Na entrada do Campo, há um portão de ferro com os dizeres “Arbeit Macht Frei” [O Trabalho Liberta]. Uma ilusão para aqueles que ali entravam. Ou uma piada mórbida.
O lugar tem uma beleza desoladora. A área, enorme, é cercada por vegetação. Sua via principal, onde se alinham os pavilhões de madeiras que serviam para amontoar os prisioneiros, é margeada por grandes plátanos. Eles dançavam ao sabor do forte vento. Muito embora diversas excursões, principalmente de jovens alemães, caminhem por ali, não se ouve nenhum barulho, afora um ou outro grasnar dos corvos. Estive em cemitérios que pareciam festas comparados àquilo.

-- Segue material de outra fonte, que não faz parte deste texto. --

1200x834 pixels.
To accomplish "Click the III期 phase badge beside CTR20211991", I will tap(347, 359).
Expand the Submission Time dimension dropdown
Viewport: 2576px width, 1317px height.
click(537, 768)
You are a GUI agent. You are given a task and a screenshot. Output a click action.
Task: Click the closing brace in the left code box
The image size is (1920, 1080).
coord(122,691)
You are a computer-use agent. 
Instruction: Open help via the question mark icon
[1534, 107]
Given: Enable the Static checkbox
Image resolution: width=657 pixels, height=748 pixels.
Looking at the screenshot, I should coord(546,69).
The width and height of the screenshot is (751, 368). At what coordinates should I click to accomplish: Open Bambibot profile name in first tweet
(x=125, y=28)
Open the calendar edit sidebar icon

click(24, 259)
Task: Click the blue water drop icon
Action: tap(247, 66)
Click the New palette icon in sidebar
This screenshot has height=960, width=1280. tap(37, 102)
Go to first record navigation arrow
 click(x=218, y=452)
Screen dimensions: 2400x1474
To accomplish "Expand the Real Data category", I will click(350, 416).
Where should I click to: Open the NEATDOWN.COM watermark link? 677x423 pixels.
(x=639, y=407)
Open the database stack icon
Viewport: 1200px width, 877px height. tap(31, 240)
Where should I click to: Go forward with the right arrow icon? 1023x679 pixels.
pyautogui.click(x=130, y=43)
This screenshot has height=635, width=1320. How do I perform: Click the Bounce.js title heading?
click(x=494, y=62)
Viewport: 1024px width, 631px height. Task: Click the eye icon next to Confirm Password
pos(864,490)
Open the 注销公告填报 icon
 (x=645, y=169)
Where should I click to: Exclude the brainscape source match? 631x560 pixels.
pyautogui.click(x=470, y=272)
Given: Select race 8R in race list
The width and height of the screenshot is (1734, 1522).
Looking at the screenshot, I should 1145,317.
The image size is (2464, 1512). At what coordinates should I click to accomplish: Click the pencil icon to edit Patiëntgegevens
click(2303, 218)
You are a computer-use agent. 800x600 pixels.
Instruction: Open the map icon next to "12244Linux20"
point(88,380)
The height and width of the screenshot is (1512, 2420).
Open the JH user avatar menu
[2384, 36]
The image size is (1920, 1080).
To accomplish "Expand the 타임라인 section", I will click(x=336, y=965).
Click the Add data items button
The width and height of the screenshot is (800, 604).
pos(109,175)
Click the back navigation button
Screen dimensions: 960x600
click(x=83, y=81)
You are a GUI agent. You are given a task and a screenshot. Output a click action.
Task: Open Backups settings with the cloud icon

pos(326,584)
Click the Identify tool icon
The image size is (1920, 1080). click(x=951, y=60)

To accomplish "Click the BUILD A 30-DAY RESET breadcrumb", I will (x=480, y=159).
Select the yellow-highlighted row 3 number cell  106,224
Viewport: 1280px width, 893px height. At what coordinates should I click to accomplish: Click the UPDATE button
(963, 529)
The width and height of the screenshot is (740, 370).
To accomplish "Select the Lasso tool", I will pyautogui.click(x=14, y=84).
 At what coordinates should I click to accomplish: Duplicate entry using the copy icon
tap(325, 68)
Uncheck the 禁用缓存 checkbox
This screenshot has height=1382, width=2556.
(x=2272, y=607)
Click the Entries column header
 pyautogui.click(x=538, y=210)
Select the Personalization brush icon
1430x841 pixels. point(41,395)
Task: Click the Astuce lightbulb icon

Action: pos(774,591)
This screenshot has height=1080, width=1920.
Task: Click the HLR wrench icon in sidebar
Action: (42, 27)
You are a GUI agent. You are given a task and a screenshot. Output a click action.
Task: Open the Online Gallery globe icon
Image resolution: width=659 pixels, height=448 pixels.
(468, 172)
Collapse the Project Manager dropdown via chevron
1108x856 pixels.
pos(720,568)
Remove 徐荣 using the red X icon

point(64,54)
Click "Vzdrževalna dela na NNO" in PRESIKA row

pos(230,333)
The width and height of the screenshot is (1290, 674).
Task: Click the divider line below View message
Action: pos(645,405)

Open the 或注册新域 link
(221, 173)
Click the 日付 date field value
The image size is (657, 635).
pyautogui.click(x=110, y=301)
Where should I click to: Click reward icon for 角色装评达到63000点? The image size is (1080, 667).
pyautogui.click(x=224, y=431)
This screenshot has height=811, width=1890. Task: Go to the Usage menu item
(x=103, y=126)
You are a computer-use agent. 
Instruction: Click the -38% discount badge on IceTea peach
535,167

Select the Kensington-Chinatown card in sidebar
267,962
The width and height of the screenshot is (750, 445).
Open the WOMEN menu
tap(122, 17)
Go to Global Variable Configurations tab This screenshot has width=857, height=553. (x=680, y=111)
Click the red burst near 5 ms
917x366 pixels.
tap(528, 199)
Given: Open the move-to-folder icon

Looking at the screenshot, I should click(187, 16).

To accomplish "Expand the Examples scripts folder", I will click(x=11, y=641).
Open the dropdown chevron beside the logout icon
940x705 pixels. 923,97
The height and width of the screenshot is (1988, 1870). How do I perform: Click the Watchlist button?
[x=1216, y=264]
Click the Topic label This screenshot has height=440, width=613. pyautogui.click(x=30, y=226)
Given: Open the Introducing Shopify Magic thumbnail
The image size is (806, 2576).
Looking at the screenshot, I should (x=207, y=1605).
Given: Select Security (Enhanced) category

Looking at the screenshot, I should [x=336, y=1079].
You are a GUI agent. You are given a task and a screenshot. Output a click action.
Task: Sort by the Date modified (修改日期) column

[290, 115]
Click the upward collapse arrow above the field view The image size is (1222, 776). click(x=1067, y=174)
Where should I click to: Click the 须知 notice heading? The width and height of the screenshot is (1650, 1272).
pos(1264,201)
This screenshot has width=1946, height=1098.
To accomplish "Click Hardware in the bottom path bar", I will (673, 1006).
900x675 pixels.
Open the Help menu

Há determinadas experiências que não podem ser traduzidas, sequer pela arte. Não há texto, pintura, vídeo ou foto que transmita a desolação de estar em um local como Dachau. Onde a morte de seres humano inocentes era praticada em escala industrial. Não há como descrever as sensações de repulsa e tristeza por ingressar em salas onde eram empilhados corpos, esperando a cremação; por ver de perto, na sala adjacente, um escoador de sangue em meio ao piso, como os existentes nos abatedouros de animais, onde eram mortos aqueles que insistiam em se agarrar à vida
Isto aconteceu há 70 anos, na Europa. Engana-se quem pensa que isso faz parte do nosso passado. Continua ocorrendo, por todo o globo, com base nas mais variadas justificativas e preconceitos. Via de regra, é praticada como política de governo, por soldados e burocratas que estão cumprindo ordens.
Qualquer ideia política ou religiosa que pregue a segregação é semente de uma nova Dachau. E como ervas-daninhas, elas crescem ao nosso redor. Basta descuidar um pouco do frágil jardim da civilidade e elas tomam conta.
O Brasil de hoje dá claras amostras de que os jardineiros, nós mesmos, estão cansados e desatentos. Não arrancamos mais os frutos da intolerância com a frequência exigida.
E o mal viceja.
Amanhã pode ser a sua porta a ser derrubada.